As a result, Duprey’s teaching coach from North Central is putting in fewer hours. The coach works one-on-one with teachers, observing them, offering suggestions and demonstrating teaching techniques. “I’d like more time for staff development,” says Roman. “But … we’ll work with what we’ve got.”

“We are getting some schools telling us, ‘We can only afford to have your people in the schools twice a week instead of four times a week.’ Or, ‘Let’s just focus on reading and not math,'” says Sharon Ransom, director of the Interactive Teaching and Learning program at Northeastern Illinois University. “I think some schools will see a slower level of growth.”

“The money thing can kill some programs,” says Michael Klonsky, co-director of the Small Schools Workshop at the University of Illinois at Chicago. “Our program is a whole-school approach; it’s not a menu of appetizers and entrees. If only a third of our program could be funded, it wouldn’t be worth doing. It’s like driving a car without a distributor cap.”

“Let’s say you restructure the school day so that teachers teach in 100-minute block schedules,” he explains. “If teachers haven’t had staff development on what to do during that time, it’s useless.”

Klonsky says that when schools insist they can’t afford a program, he refers them to foundations and the Chicago Annenberg Challenge Network. [Klonsky is chair of the Catalyst Editorial Board.]

While spending on external partners is down about 25 percent from last year—to a total of $7.2 million—it could have been much worse.

Obey-Porter funding

More than half the money, $3.8 million, is coming from a federal grant that the Office of Accountability didn’t even know about until last June. “It was great timing,” says Chief Accountability Officer Philip Hansen. “It’s been a boon to schools.”

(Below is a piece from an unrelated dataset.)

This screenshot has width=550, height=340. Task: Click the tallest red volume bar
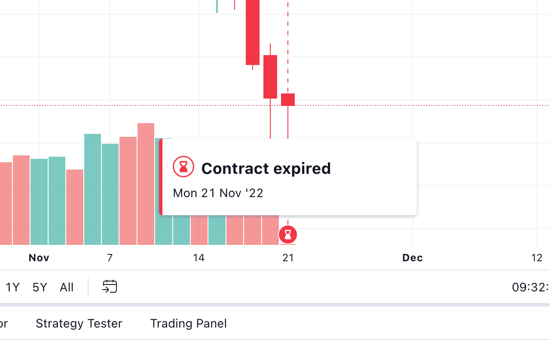tap(146, 183)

Seventy-six Chicago schools are receiving $50,000 each for payments to external partners. The money is coming from Illinois’ $6 million share of a $150 million federal appropriation for low- achieving, low-income schools that agree to follow programs of whole-school change that are based on the lessons of educational research. By whole-school, the U.S. Department of Education means programs that address instruction, assessment, classroom management, professional development, parental involvement and school management.

Officially, the federal initiative is called the Comprehensive School Reform Demonstration Project, but colloquially it’s known as Obey-Porter, for its chief sponsors, Reps. David Obey (D-Wis.) and John Porter (R-Ill.)

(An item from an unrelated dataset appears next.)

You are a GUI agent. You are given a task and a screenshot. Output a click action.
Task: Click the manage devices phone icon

The legislation was passed with a number of programs in mind, including Success for All, Accelerated Schools, New American Schools and the Coalition of Essential Schools. While some of these national programs have had a Chicago presence, none is an external partner under the Reform Board’s school probation program.

However, U.S. Department of Education regulations allow states to distribute their Obey-Porter money to schools using locally designed models. “We did not say to Illinois, you are only restricted to using national models,” says Barbara Alexander, a principal grant consultant for the office responsible for Illinois’ distribution. “However, they did have to meet the national criteria, which means they had to be research-based.”

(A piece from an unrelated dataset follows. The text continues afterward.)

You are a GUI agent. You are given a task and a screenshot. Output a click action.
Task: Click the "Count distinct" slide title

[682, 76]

The Chicago external partners deemed eligible for the funding are the North Central Regional Educational Laboratory (NCREL), Northeastern Illinois University, the National Center on Education and the Economy (NARE), DePaul University’s School Achievement Structure Program and DePaul’s Center for Urban Education.

“We chose the groups with the largest number of schools, and the ones we felt fit the criteria,” explains Hansen.

Obey-Porter regulations also say funding is only for “new” initiatives. “So we basically created a new model with some of our existing external partners that fit the criteria,” says Hansen. “But their programs had to be comprehensive, not just a reading program or something else.”

“We’ve been told that what we were doing is a model,” he adds, “and we sure didn’t want to start over.”

It is anticipated that schools will be funded for an additional two years if they show evidence of increased student performance. “Schools will not automatically get more money,” says Alexander, adding, “We are putting together an evaluation process now.”

How long does change take?

People in the external partner business say that troubled schools need more than three years of outside help.

“We tell schools that building a foundation takes time,” says Beth Keller, a project associate consultant for the Accelerated Schools Project. “It takes years to see substantial changes in school organization, learning environments and school climate.”

Accelerated Schools seeks a commitment for full implementation of five to seven years with no administrative changes. If a school changes principals during that time, she says, success will take longer. “When a school is in the launch phase, the leadership needs to remain stable,” she says.

Jack Mitchell, director of the Coalition of Essential Schools’ Regional Center at Chicago, agrees that it can take three to four years simply to lay the foundation for working together. “People have to trust each other and see the benefits of the process for both the schools and for them personally,” he says. “It takes time, support and a deliberate effort for schools to want to change.”

However, Hansen believes the process can go faster. “Schools need about three years to retool themselves,” he says. “The first year is an adjustment period. They are in shock and denial. The second year, schools are more focused and are armed with their school improvement plans; they can really get down to work. And when they are in their third year, we tell them to incorporate some [outside] services into the school.” He says, for example, that a school staffer can take on the responsibilities of an outside coordinator.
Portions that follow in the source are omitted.